BEGIN
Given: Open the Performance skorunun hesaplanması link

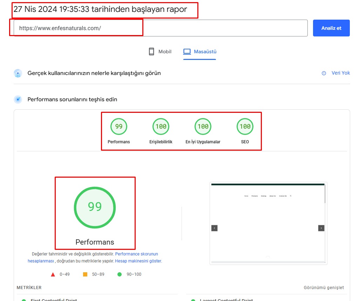Looking at the screenshot, I should click(x=136, y=254).
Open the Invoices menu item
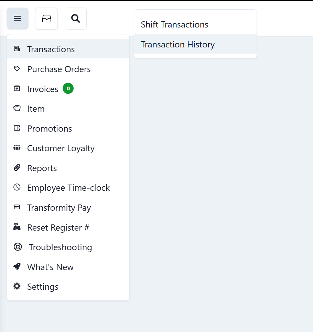Image resolution: width=313 pixels, height=332 pixels. pyautogui.click(x=43, y=89)
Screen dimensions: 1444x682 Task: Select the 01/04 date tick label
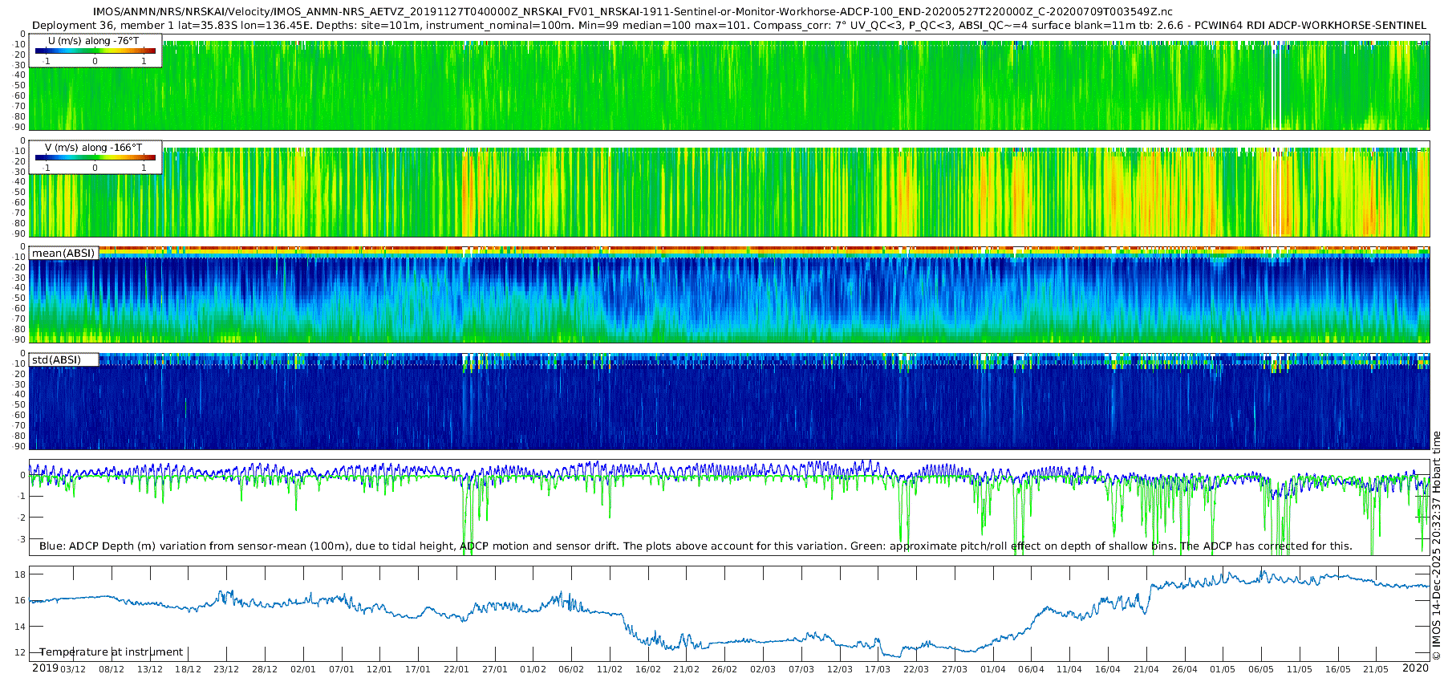992,669
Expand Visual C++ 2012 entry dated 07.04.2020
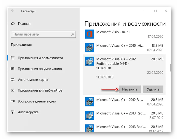 (125, 102)
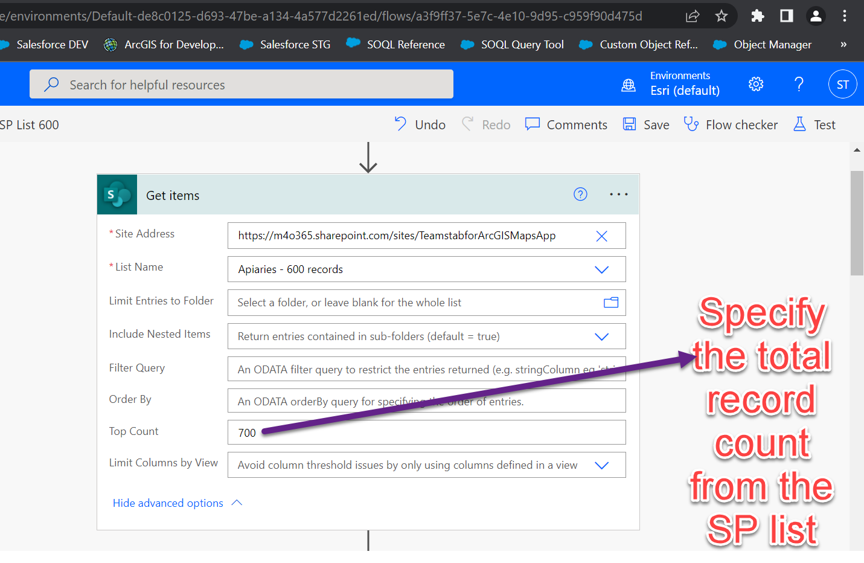Open the Chrome three-dot menu

click(844, 16)
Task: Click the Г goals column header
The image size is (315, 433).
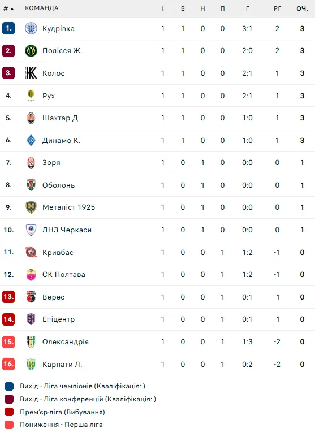Action: tap(247, 8)
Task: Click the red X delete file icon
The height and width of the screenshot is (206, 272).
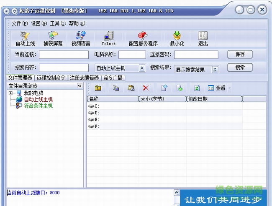Action: click(x=146, y=88)
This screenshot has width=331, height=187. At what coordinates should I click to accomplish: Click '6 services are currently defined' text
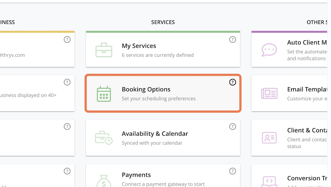pos(158,55)
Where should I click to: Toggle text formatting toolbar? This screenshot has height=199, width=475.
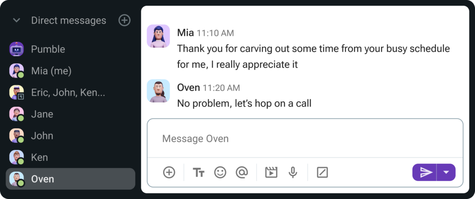pos(199,172)
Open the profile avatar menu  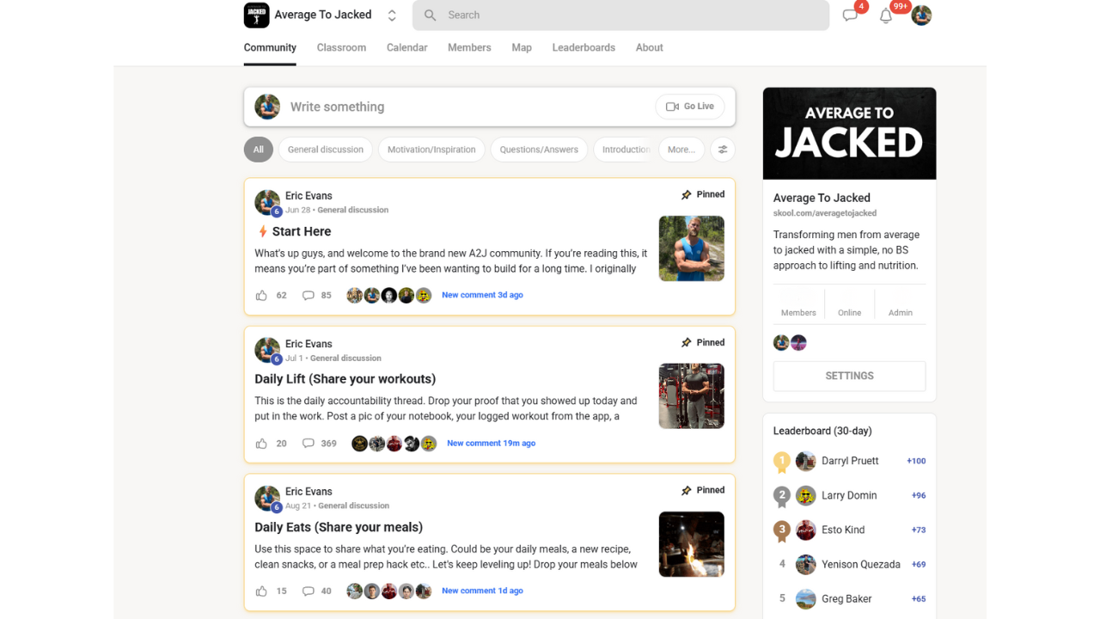coord(921,15)
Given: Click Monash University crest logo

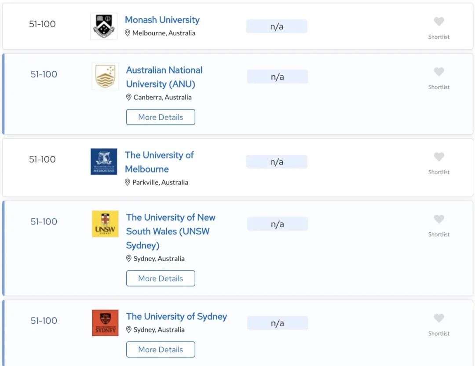Looking at the screenshot, I should (104, 26).
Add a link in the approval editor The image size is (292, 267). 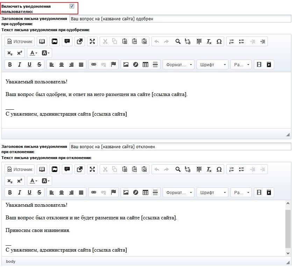[93, 64]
END
TASK GOAL
Leave the pictures out and reproduce exactly the lines from the top of the listing above through the line with "Task: Click the Г goals column header".

TASK RESPONSE
Given: Open the Performance skorunun hesaplanması link

Looking at the screenshot, I should click(x=136, y=254).
Open the Invoices menu item
Image resolution: width=313 pixels, height=332 pixels. pyautogui.click(x=43, y=89)
Screen dimensions: 1444x682 Task: Select the 01/04 date tick label
992,669
Expand Visual C++ 2012 entry dated 07.04.2020
 (125, 102)
Open the Chrome three-dot menu

click(844, 16)
Task: Click the Г goals column header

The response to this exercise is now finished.